Oleh: Jaya Suprana, Pendiri Sanggar Pemelajaran Kemanusiaan
JAKARTA, 21–23 Agustus 2026. Indonesia Arena, Senayan, penuh sesak 3 malam. Bukan karena konser K-Pop. Tapi karena Pergelaran Sabang Merauke – The Indonesian Monumental Performing Arts kembali digelar untuk ke-7 kalinya sejak 2022.
Tahun ini beda. Temanya: “Hikayat Srikandi Nusantara”.
Tentang Apa?
Bukan cerita putri cantik menunggu pangeran. Ini cerita perempuan yang bertarung. Dari legenda Srikandi, Cut Nyak Dien, Martha Christina Tiahahu, sampai Nyi Roro Kidul versi rakyat. Panggung ini bilang: kekuatan Nusantara itu perempuan.
Fokusnya bukan kecantikan. Tapi keberanian, keteguhan hati, keteladanan, dan peran perempuan dalam menjaga budaya. Pesannya kena. Di tengah hiruk politik, kita diingatkan siapa yang dari dulu jaga api dapur, jaga adat, jaga tanah.
Bagaimana Bentuknya?
Lupakan pertunjukan tari biasa. Ini kolosal. Ini Broadway versi Indonesia.
Dalam 2 jam, kita diajak "naik panggung" keliling Nusantara:
Teater + Cerita jadi tulang punggung. Ada narasi, ada dialog, ada konflik.
Tari Tradisional + Kontemporer bertabrakan indah. Tari Saman ketemu hip-hop, Pendet ketemu modern dance.
Orkestra + Alat Tradisional digeber bareng. Gender, suling, sasando dimainkan dengan 60 pemain orkestra. Merinding.
Paduan Suara + Lagu Nusantara bikin bulu kuduk berdiri. Dari "Bungong Jeumpa" sampai "Apuse".
Parade Busana + Wastra Etnik jadi sorotan. Tenun, songket, ulos, batik jalan di runway panggung. 1500 kostum. Bukan kostum, ini arsip hidup.
Skalanya Gila
Data tidak bohong: 1.700 pelaku produksi. Di dalamnya 700 seniman dan 387 penari dari Sabang sampai Merauke.

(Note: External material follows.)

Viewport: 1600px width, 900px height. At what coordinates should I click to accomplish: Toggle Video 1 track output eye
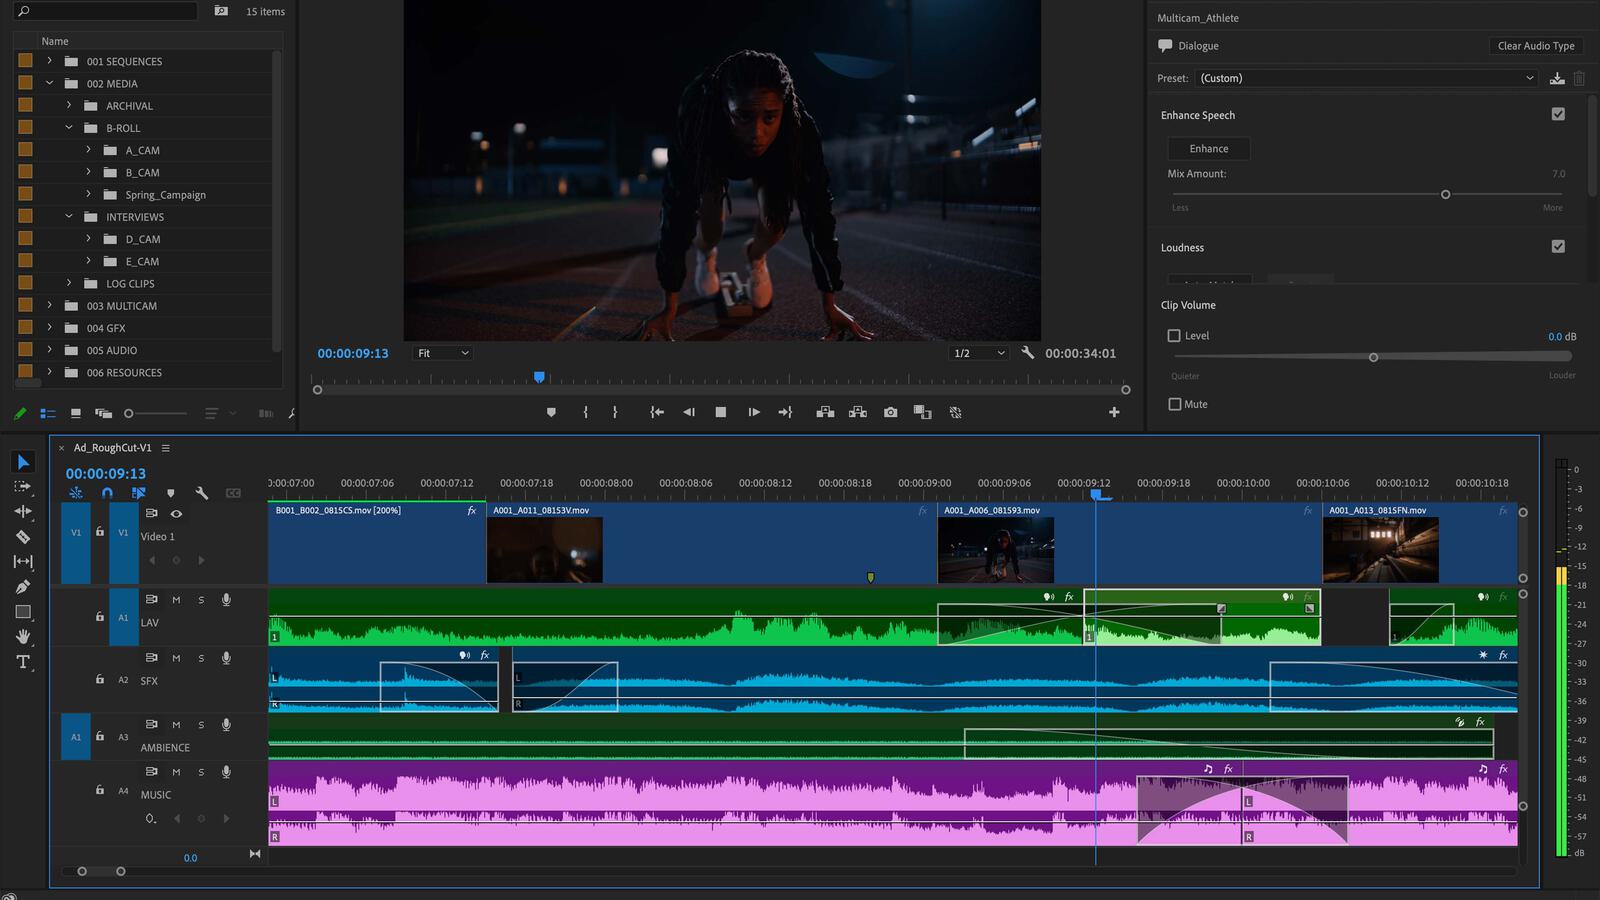coord(176,514)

Semua dikemas megah, modern, teatrikal. Pantas disebut “The Indonesian Monumental Performing Arts”. Karena ini bukan konser. Ini perjalanan.
Saat lampu mati, tinggal sorotan ke 1 penari Dayak perempuan dengan mandau. Di belakangnya layar LED menampilkan hutan Kalimantan terbakar. Dia tidak bicara. Dia menari. Dan seluruh arena hening.
Kesimpulan
Sabang Merauke 2026 membuktikan 3 hal:
1. Kita kaya cerita. Tinggal berani mengangkatnya.
2. Keberagaman itu bisa disatukan. Asal ada sutradara yang hormat pada akar.
3. Perempuan adalah poros. Dari dulu. Sekarang. Nanti.
Ini bukan sekadar hiburan. Ini kurikulum kebangsaan 2 jam.
Keluar dari arena, yang kamu bawa pulang bukan foto. Tapi rasa bangga. Dan pertanyaan: "Srikandi di rumahku siapa?"
Untuk pergelaran ke-7, Sabang Merauke tidak hanya lebih besar. Ia lebih dalam. RIGHT OR WRONG, MY PEOPLE. Dan malam itu, “my people” bersama menari dan menyanyi di satu panggung.